Da quando me ne occupo, auspico che il burlesque, in Italia, abbia la forza di fondersi con altre arti, di evolvere, di non morire vestito da fenomeno vintage. Questa fusione, in alcuni casi (pochi, diciamolo) ha avuto luogo, con interessanti risultati. Il giorno in cui ho conosciuto l’artista visiva Roberta Della Volpe e le sue opere ho pensato che fosse sulla strada giusta.
Lascio che sia lei, in parole e immagini, a presentarvi uno dei progetti che ha firmato coinvolgendo il burlesque e recuperandone in qualche modo l’anima satirica.
A.R.
Ormai, purtroppo, è nota la condizione di emergenza in cui versa la città di Napoli in fatto di rifiuti.
La situazione preoccupa e fa pensare… questo è un problema annoso per noi napoletani.
La condizione dei rifiuti e dell’igiene in genere è descritta in maniera preoccupante da sempre, basta leggere alcune pagine del Ventre di Napoli di Matilde Serao per esempio.
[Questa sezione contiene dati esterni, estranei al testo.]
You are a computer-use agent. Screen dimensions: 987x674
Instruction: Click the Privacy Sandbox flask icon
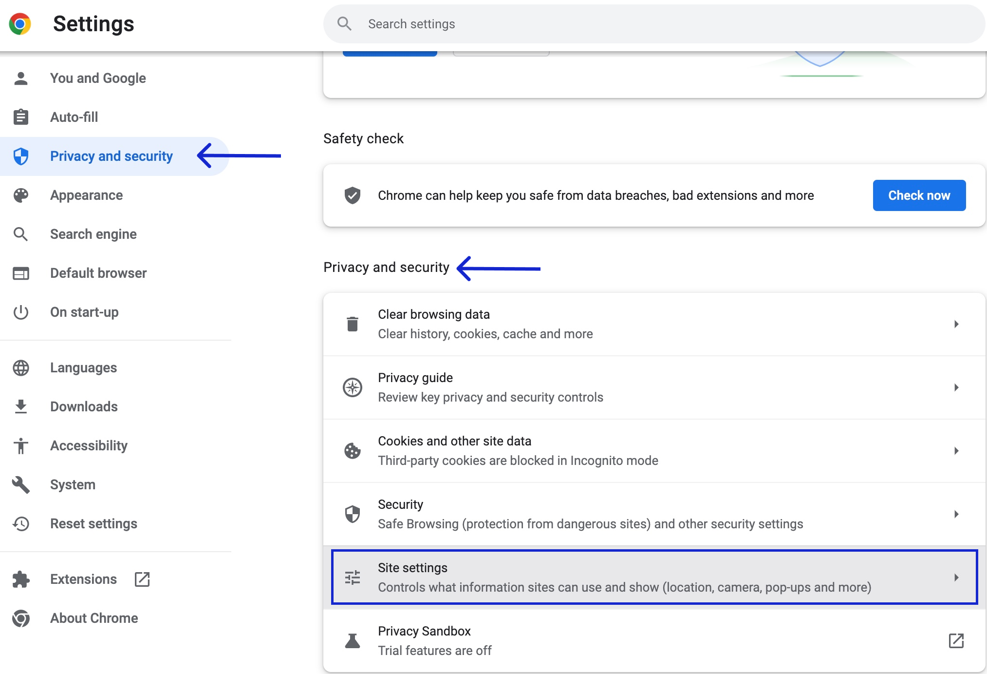click(x=353, y=641)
Per carità non voglio paragonare quegli anni a questi, è chiaro che c’è stata un’evoluzione, ma la situazione, fino ad ora , non si è mai risolta definitivamente.
Poiché questo è un momento drammatico, ma stimolante per un artista, ho cercato di parlare del problema con una piccola provocazione ironica, che spero faccia sorridere e riflettere.
Il concetto è “provocare per non dimenticare”.
E’ importante per me sottolineare che questo è un lavoro di denuncia, leggero e ironico quanto si vuole, ma con l’intenzione di evidenziare una nota colorata e canzonatoria su un dramma antico… sperando un giorno di poter fotografare ancora una donna, ma con una scenografia diversa in una Napoli “liberata”.
Spero che le persone che avranno l’occasione di vedere Munnesque non si chiudano nel pregiudizio pensando che sia stata “usata” una donna per speculare su un problema così grave, equivocando anche sulla mercificazione del corpo femminile.
Munnesque è un progetto artistico e fotografico, le fotografie son state pensate come delle Polaroid per conservare lo stile vintage in modo da sottolineare l’annosità di questo problema.
Sotto ogni fotografia c’è l’indirizzo che evidenzia quanto il disagio sia diffuso in città.
Il nome Munnesque deriva dalla fusione della parola napoletana “munnezza” – che significa pattume, spazzatura – con la parola “burlesque”, che qui ben conosciamo.
Il progetto diventerà un piccolo merchandising con calendari e cartoline.
Gli scatti sono di Cristina Ferraiuolo e Luca Anzani.
Munnesque
Paesaggio con signora
(di Francesco Forlani)
Dice Deleuze nel suo Abécédaire, parlante:
Je ne désire pas une femme, je désire un paysage qui est enveloppé dans cette femme. […]
Io non desidero una donna, desidero un paesaggio che è avvolto da questa donna [...]
Une robe, in francese si dice di vestito, vestitino, a pois, a colori così provence così soleil. Rubbish. La roba per strada, per la strade che arrobbano, scippano, accatastano, inguainano. La città abusiva download, discarica pirata, smotta, sgoverna, splotta, à robe universale che sanguina, ma non si vede, però si sente, perde, scola. Si confeziona l’aria, l’acqua, la terra, la robe en pose, s’amuse. Musa, musa museale, a scatti. Diverte lo sguardo irrita gli occhi. Derisione, specchio segreto, la pellicola del paesaggio così opaca così trasparente che riflette: une robe da non crederci: specchio servo delle mie brame dimmi chi è la più bella del reame. Ah poubelle, poubelle! Un rifiuto, da avanzo qualcosa, sedotta e abbandonata roba, il resto mancia per zoccole e scarrafoni. Roby en robe de tour, de sori, de nuoti, irradia Roger, Roger.